Here, we empirically assessed policy robustness against perturbations in environmental dynamics by calculating the mean square deviation of returns for each method across all testing scenarios, including various traffic densities and attack scenarios. According to Table 1, the mean square deviations of the returns for the D3QN, PPO, SAC, OARL, and RRL-SG agents across all testing cases are 31.23, 16.11, 39.60, 12.73, and 7.50, respectively, indicating that the RRL-SG agent was the least affected by environmental changes compared to the baselines. In other words, the RRL-SG policy is robust and safe and exhibits stability, thus highlighting the primary contribution of this study toward achieving trustworthy decision-making for autonomous vehicles.

4.3.2. On-ramp merging scenario

To further evaluate the trustworthiness of the decisions of the autonomous driving agents, on-ramp merging was added as an additional testing scenario. Inappropriate merging behaviors can lead to typical outcomes, including congestion, collisions, and increased travel time.

The proposed evaluation scheme—based on an on-ramp merging scenario—is illustrated in Fig. 6(a). We directly deployed the model trained in the highway scenario to the on-ramp merging scenario for testing purposes. All autonomous driving agents were assessed in stochastic dynamic traffic flows with high density (i.e., P=0.24) under different attack situations across a total of 100 episodes. Similar to the highway scenario, each model evaluation computed the average metrics over ten testing episodes with a maximum of 200 time steps in each episode.

As seen in Fig. 6(b) and (c), the RRL-SG autonomous driving agent outperforms the baselines by a significant margin, with or without adversarial attacks, in terms of both travel efficiency and merging success rate.

Table 2 presents the average metrics for the results of the model evaluation in the on-ramp merging scenario. Bold numbers represent the best in each column. For instance, without adversarial attacks, compared to the D3QN, PPO, SAC, and OARL agents, the RRL-SG agent gains approximately 16.97%, 21.91%, 29.63%, and 21.18% improvements with respect to return, respectively. Without adversarial attacks, compared with D3QN, PPO, SAC, and OARL, the speed of the RRL-SG agent increased by approximately 31.84%, 42.60%, 62.62%, and 40.69%, respectively. As shown in Table 2, the robustness of the RRL-SG policy was significantly better than that of the baseline policies.

As shown in Fig. 6(c) and Table 2, our RRL-SG agent can complete the on-ramp merging task with a probability of 100.00%, regardless of the presence or absence of adversarial attacks. In other words, adversarial attacks on observations have almost no impact on the RRL-SG policy. In addition, with adversarial attacks, compared to the D3QN, PPO, SAC, and OARL agents, the RRL-SG agent gains approximately 13.00%, 9.00%, 6.00%, and 1.00% improvements in the merging success rate, respectively.

The environmental dynamics associated with the on-ramp merging scenario were notably distinct from those of the highway scenario. Because we utilize stochastic dynamic traffic flows, the environmental dynamics are subject to continuous changes. Here, we empirically evaluate policy robustness against perturbations in environmental dynamics using the mean square deviation of returns for each agent under different attack situations. According to Table 2, the mean square deviations of the returns for the D3QN, PPO, SAC, OARL, and RRL-SG agents under the different attack conditions were 19.81, 7.15, 20.51, 6.59, and 4.04, respectively, implying that the RRL-SG agent exhibited superior policy robustness against environmental changes, thus making it the least susceptible to environmental changes compared to the baselines. These results highlight our pivotal contribution toward trustworthy decision-making for autonomous vehicles.

- **SOURCE MATERIAL**

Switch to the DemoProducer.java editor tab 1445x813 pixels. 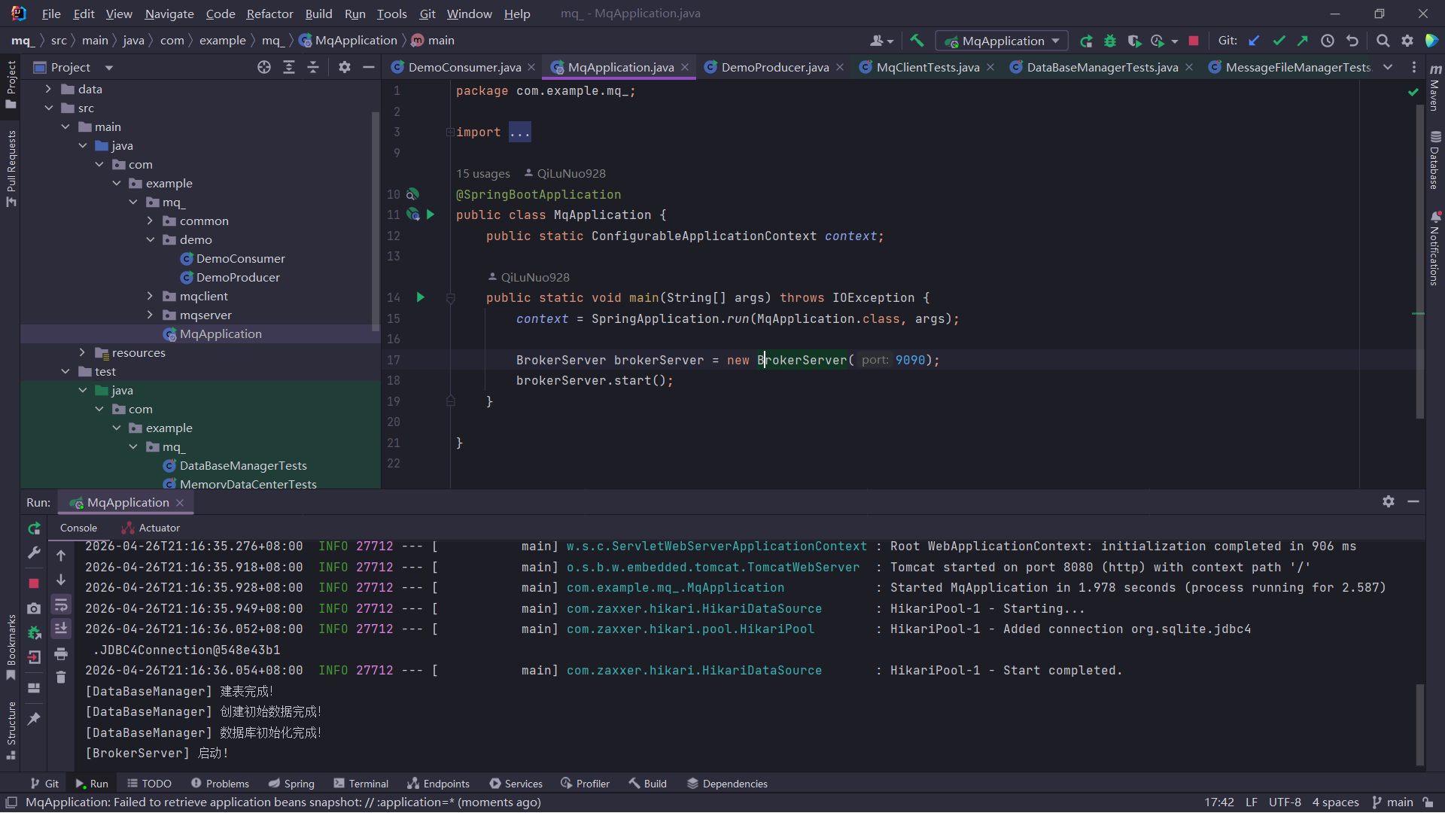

- **SHORT PROBLEM 1**
For each statement about the autonomous-driving passage, answer yes or no depending on whether it agrees with that passage, and quote the exact words that decide it. (a) Before on-ramp merging testing, the agents were retrained for that scenario. (b) Under adversarial attacks, the RRL-SG agent still completes on-ramp merging with a probability of 100.00%. (c) Across all highway testing cases, PPO's returns showed a smaller mean square deviation than OARL's.
- **SHORT PROBLEM 2**
Write the next part of the passage on autonomous-driving agents, starting after its last sentence.

- **RESULT 1**
(a) No: "We directly deployed the model trained in the highway scenario to the on-ramp merging scenario for testing purposes."
(b) Yes: "our RRL-SG agent can complete the on-ramp merging task with a probability of 100.00%, regardless of the presence or absence of adversarial attacks."
(c) No: "the mean square deviations of the returns for the D3QN, PPO, SAC, OARL, and RRL-SG agents across all testing cases are 31.23, 16.11, 39.60, 12.73, and 7.50, respectively"

- **RESULT 2**
4.4. Experiments with a real autonomous vehicle

We conducted physical platform experiments using a real low-speed autonomous vehicle, Hunter (AgileX Robotics, China), to further verify the trustworthiness of the proposed approach. As shown in Fig. 7(a), Hunter is equipped with a 16-line light detection and ranging (LiDAR), two stereo cameras, eight ultrasonic sensors, and one “Jetson Xavier NX 16 GB” edge computing system (NVIDIA, USA). Hence, the RL policy model can generate decision commands in real-time based on the perceived states from the onboard sensors, with all computations performed on the NVIDIA Jetson platform. All models trained in the SUMO simulator were directly deployed in Hunter and tested in a laboratory environment with a free space measuring 8 m × 8 m. Only the trained policy models were tested here and were not trained further (i.e., the model parameters were fixed). The policy model required approximately 0.002 s to perform a single inference. The sampling frequency of Hunter was 30 Hz. As the evaluated policy model executes a decision once it receives a set of sampled states, Hunter’s decision-making frequency is 30 Hz.

Fig. 7(b) and (c) illustrate the experimental schemes. Similar to model testing in the simulator, we instantiated five final policy models trained by each algorithm using five different random seeds and evaluated each model under varying conditions, with and without adversarial attacks. In the experimental case shown in Fig. 7(b), Hunter’s perception information consisted only of the original environmental observations without any adversarial observational perturbations. In contrast, as shown in Fig. 7(c), Hunter senses the driving environment information containing both the original environmental observations and the adversarial perturbations generated by the trained adversarial models. Additionally, the environmental dynamics change significantly from the simulation environment to the real-world physical platform.

The experimental space was free of static or dynamic obstacles, implying that Hunter should be able to maintain a straight run without attacks from an adversary model. We assessed each policy model during the period (150 time steps) in which Hunter drove from one side to the other. In the test case with adversarial attacks, the attacks started at the 75th time step. Hunter can execute five decision-making behaviors: turning right, turning left, maintaining the current state, accelerating, and decelerating.

Fig. 8 shows the global motion trajectories of autonomous vehicles driven by different agents in different attack situations, wherein all policy models enable Hunter to continue running straight without adversarial attacks. However, in the test case with adversarial attacks, the performance of the baseline models was affected to varying degrees. Specifically, all D3QN autonomous driving agents, four-fifths of the PPO agents, all SAC agents, and one-fifth of the OARL agents make turning decisions under adversarial attacks. In contrast, the five proposed RRL-SG policy models perform consistently in all cases, for example, the RRL-SG-driven Hunter can maintain a straight run even when it suffers from attacks by the adversary model. For more visual results, please refer to Video S1 in Appendix A.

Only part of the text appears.